> [TO DO]: Below is a set of entries; give all of them again exactly.

Segment Start: RECORDS PROVIDED

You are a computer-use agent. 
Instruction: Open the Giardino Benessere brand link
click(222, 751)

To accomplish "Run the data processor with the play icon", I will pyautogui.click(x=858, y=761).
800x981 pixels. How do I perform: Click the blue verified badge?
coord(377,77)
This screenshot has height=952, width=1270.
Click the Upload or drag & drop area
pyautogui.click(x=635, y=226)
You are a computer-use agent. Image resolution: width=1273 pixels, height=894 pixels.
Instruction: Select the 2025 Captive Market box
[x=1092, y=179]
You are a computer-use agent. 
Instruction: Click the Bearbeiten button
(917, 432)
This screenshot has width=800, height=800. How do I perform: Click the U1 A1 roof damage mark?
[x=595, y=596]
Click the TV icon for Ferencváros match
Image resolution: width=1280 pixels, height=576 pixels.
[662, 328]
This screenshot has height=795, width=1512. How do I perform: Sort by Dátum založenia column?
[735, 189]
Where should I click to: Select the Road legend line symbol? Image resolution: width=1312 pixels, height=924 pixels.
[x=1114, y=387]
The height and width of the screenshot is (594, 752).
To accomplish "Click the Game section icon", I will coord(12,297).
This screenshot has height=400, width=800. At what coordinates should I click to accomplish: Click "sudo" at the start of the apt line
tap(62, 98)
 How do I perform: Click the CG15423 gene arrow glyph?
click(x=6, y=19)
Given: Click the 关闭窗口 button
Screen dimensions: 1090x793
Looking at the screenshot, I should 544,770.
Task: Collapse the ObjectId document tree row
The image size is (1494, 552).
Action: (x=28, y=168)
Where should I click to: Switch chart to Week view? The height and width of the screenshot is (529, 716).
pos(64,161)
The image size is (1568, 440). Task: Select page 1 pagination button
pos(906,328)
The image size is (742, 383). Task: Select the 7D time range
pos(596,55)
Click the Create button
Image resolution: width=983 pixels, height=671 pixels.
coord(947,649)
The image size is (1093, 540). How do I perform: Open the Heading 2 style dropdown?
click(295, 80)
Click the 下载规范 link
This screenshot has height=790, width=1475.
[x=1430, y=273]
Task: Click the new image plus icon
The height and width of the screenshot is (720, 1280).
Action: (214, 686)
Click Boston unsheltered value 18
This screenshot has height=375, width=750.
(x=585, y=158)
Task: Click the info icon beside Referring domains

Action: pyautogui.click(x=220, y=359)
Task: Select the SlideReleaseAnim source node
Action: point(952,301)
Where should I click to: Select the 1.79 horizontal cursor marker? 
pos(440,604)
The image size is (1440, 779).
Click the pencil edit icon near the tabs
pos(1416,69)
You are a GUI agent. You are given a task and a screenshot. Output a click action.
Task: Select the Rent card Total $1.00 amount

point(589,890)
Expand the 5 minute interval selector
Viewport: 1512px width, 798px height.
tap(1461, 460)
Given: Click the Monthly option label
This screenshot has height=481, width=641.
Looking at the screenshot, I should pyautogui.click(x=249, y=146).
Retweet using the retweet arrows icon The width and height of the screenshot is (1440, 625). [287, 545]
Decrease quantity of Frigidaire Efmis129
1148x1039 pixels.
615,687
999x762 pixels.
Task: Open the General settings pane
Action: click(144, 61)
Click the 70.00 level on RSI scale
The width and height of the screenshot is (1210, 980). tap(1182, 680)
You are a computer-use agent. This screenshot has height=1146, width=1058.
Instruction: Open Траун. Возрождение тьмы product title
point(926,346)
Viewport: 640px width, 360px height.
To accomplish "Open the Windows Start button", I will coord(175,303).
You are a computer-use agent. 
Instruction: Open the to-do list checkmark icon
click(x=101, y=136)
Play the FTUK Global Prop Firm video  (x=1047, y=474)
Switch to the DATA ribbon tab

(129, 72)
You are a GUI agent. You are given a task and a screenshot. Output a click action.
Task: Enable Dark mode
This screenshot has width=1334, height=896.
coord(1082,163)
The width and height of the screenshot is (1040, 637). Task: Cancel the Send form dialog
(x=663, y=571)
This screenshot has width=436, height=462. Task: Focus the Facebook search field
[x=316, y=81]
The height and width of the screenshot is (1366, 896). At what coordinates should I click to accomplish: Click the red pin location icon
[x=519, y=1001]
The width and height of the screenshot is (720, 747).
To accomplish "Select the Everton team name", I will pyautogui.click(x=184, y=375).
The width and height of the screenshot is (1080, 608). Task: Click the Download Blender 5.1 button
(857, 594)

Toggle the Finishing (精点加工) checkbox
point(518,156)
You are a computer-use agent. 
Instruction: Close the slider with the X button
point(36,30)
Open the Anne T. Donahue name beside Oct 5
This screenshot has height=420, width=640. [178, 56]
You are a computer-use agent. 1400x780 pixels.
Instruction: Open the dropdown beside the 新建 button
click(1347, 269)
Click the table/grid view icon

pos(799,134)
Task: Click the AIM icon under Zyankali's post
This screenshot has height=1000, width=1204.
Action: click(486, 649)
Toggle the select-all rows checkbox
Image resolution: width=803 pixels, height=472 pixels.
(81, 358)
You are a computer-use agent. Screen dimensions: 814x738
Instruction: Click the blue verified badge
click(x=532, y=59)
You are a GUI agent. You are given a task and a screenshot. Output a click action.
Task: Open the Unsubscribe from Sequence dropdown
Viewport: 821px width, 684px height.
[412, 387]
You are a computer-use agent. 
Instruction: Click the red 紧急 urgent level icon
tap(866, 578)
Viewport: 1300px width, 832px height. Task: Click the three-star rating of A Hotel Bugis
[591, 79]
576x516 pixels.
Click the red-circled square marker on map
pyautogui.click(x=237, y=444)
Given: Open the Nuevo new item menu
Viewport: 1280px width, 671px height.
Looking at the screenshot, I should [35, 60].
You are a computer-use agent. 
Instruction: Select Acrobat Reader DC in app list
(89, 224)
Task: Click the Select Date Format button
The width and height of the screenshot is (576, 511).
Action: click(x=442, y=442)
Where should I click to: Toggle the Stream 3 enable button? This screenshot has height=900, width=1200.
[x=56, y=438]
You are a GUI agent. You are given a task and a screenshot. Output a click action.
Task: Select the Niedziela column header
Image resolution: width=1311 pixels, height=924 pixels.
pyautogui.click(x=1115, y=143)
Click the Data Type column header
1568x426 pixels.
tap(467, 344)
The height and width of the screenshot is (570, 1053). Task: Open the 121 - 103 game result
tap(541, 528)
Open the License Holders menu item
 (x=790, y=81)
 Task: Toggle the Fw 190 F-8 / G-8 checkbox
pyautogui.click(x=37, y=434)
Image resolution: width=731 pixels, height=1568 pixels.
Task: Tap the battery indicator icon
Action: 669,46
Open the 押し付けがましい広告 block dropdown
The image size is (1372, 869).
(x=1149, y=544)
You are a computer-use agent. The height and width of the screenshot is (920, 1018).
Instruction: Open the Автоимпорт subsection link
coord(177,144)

Segment End: RECORDS PROVIDED

> [ANSWER TO THE PROBLEM]:
You are a computer-use agent. 
Instruction: Open the Giardino Benessere brand link
click(222, 751)

To accomplish "Run the data processor with the play icon", I will pyautogui.click(x=858, y=761).
800x981 pixels. How do I perform: Click the blue verified badge?
coord(377,77)
This screenshot has height=952, width=1270.
Click the Upload or drag & drop area
pyautogui.click(x=635, y=226)
You are a computer-use agent. Image resolution: width=1273 pixels, height=894 pixels.
Instruction: Select the 2025 Captive Market box
[x=1092, y=179]
You are a computer-use agent. 
Instruction: Click the Bearbeiten button
(917, 432)
This screenshot has width=800, height=800. How do I perform: Click the U1 A1 roof damage mark?
[x=595, y=596]
Click the TV icon for Ferencváros match
Image resolution: width=1280 pixels, height=576 pixels.
[662, 328]
This screenshot has height=795, width=1512. How do I perform: Sort by Dátum založenia column?
[735, 189]
Where should I click to: Select the Road legend line symbol? Image resolution: width=1312 pixels, height=924 pixels.
[x=1114, y=387]
The height and width of the screenshot is (594, 752).
To accomplish "Click the Game section icon", I will coord(12,297).
This screenshot has height=400, width=800. At what coordinates should I click to accomplish: Click "sudo" at the start of the apt line
tap(62, 98)
 How do I perform: Click the CG15423 gene arrow glyph?
click(x=6, y=19)
Given: Click the 关闭窗口 button
Screen dimensions: 1090x793
Looking at the screenshot, I should 544,770.
Task: Collapse the ObjectId document tree row
The image size is (1494, 552).
Action: (x=28, y=168)
Where should I click to: Switch chart to Week view? The height and width of the screenshot is (529, 716).
pos(64,161)
The image size is (1568, 440). Task: Select page 1 pagination button
pos(906,328)
The image size is (742, 383). Task: Select the 7D time range
pos(596,55)
Click the Create button
Image resolution: width=983 pixels, height=671 pixels.
coord(947,649)
The image size is (1093, 540). How do I perform: Open the Heading 2 style dropdown?
click(295, 80)
Click the 下载规范 link
This screenshot has height=790, width=1475.
[x=1430, y=273]
Task: Click the new image plus icon
The height and width of the screenshot is (720, 1280).
Action: (214, 686)
Click Boston unsheltered value 18
This screenshot has height=375, width=750.
(x=585, y=158)
Task: Click the info icon beside Referring domains

Action: pyautogui.click(x=220, y=359)
Task: Select the SlideReleaseAnim source node
Action: point(952,301)
Where should I click to: Select the 1.79 horizontal cursor marker? 
pos(440,604)
The image size is (1440, 779).
Click the pencil edit icon near the tabs
pos(1416,69)
You are a GUI agent. You are given a task and a screenshot. Output a click action.
Task: Select the Rent card Total $1.00 amount

point(589,890)
Expand the 5 minute interval selector
Viewport: 1512px width, 798px height.
tap(1461, 460)
Given: Click the Monthly option label
This screenshot has height=481, width=641.
Looking at the screenshot, I should pyautogui.click(x=249, y=146).
Retweet using the retweet arrows icon The width and height of the screenshot is (1440, 625). [287, 545]
Decrease quantity of Frigidaire Efmis129
1148x1039 pixels.
615,687
999x762 pixels.
Task: Open the General settings pane
Action: click(144, 61)
Click the 70.00 level on RSI scale
The width and height of the screenshot is (1210, 980). tap(1182, 680)
You are a computer-use agent. This screenshot has height=1146, width=1058.
Instruction: Open Траун. Возрождение тьмы product title
point(926,346)
Viewport: 640px width, 360px height.
To accomplish "Open the Windows Start button", I will coord(175,303).
You are a computer-use agent. 
Instruction: Open the to-do list checkmark icon
click(x=101, y=136)
Play the FTUK Global Prop Firm video  (x=1047, y=474)
Switch to the DATA ribbon tab

(129, 72)
You are a GUI agent. You are given a task and a screenshot. Output a click action.
Task: Enable Dark mode
This screenshot has width=1334, height=896.
coord(1082,163)
The width and height of the screenshot is (1040, 637). Task: Cancel the Send form dialog
(x=663, y=571)
This screenshot has width=436, height=462. Task: Focus the Facebook search field
[x=316, y=81]
The height and width of the screenshot is (1366, 896). At what coordinates should I click to accomplish: Click the red pin location icon
[x=519, y=1001]
The width and height of the screenshot is (720, 747).
To accomplish "Select the Everton team name", I will pyautogui.click(x=184, y=375).
The width and height of the screenshot is (1080, 608). Task: Click the Download Blender 5.1 button
(857, 594)

Toggle the Finishing (精点加工) checkbox
point(518,156)
You are a computer-use agent. 
Instruction: Close the slider with the X button
point(36,30)
Open the Anne T. Donahue name beside Oct 5
This screenshot has height=420, width=640. [178, 56]
You are a computer-use agent. 1400x780 pixels.
Instruction: Open the dropdown beside the 新建 button
click(1347, 269)
Click the table/grid view icon

pos(799,134)
Task: Click the AIM icon under Zyankali's post
This screenshot has height=1000, width=1204.
Action: click(486, 649)
Toggle the select-all rows checkbox
Image resolution: width=803 pixels, height=472 pixels.
(81, 358)
You are a computer-use agent. Screen dimensions: 814x738
Instruction: Click the blue verified badge
click(x=532, y=59)
You are a GUI agent. You are given a task and a screenshot. Output a click action.
Task: Open the Unsubscribe from Sequence dropdown
Viewport: 821px width, 684px height.
[412, 387]
You are a computer-use agent. 
Instruction: Click the red 紧急 urgent level icon
tap(866, 578)
Viewport: 1300px width, 832px height. Task: Click the three-star rating of A Hotel Bugis
[591, 79]
576x516 pixels.
Click the red-circled square marker on map
pyautogui.click(x=237, y=444)
Given: Open the Nuevo new item menu
Viewport: 1280px width, 671px height.
Looking at the screenshot, I should [35, 60].
You are a computer-use agent. 
Instruction: Select Acrobat Reader DC in app list
(89, 224)
Task: Click the Select Date Format button
The width and height of the screenshot is (576, 511).
Action: click(x=442, y=442)
Where should I click to: Toggle the Stream 3 enable button? This screenshot has height=900, width=1200.
[x=56, y=438]
You are a GUI agent. You are given a task and a screenshot. Output a click action.
Task: Select the Niedziela column header
Image resolution: width=1311 pixels, height=924 pixels.
pyautogui.click(x=1115, y=143)
Click the Data Type column header
1568x426 pixels.
tap(467, 344)
The height and width of the screenshot is (570, 1053). Task: Open the 121 - 103 game result
tap(541, 528)
Open the License Holders menu item
 (x=790, y=81)
 Task: Toggle the Fw 190 F-8 / G-8 checkbox
pyautogui.click(x=37, y=434)
Image resolution: width=731 pixels, height=1568 pixels.
Task: Tap the battery indicator icon
Action: 669,46
Open the 押し付けがましい広告 block dropdown
The image size is (1372, 869).
(x=1149, y=544)
You are a computer-use agent. The height and width of the screenshot is (920, 1018).
Instruction: Open the Автоимпорт subsection link
coord(177,144)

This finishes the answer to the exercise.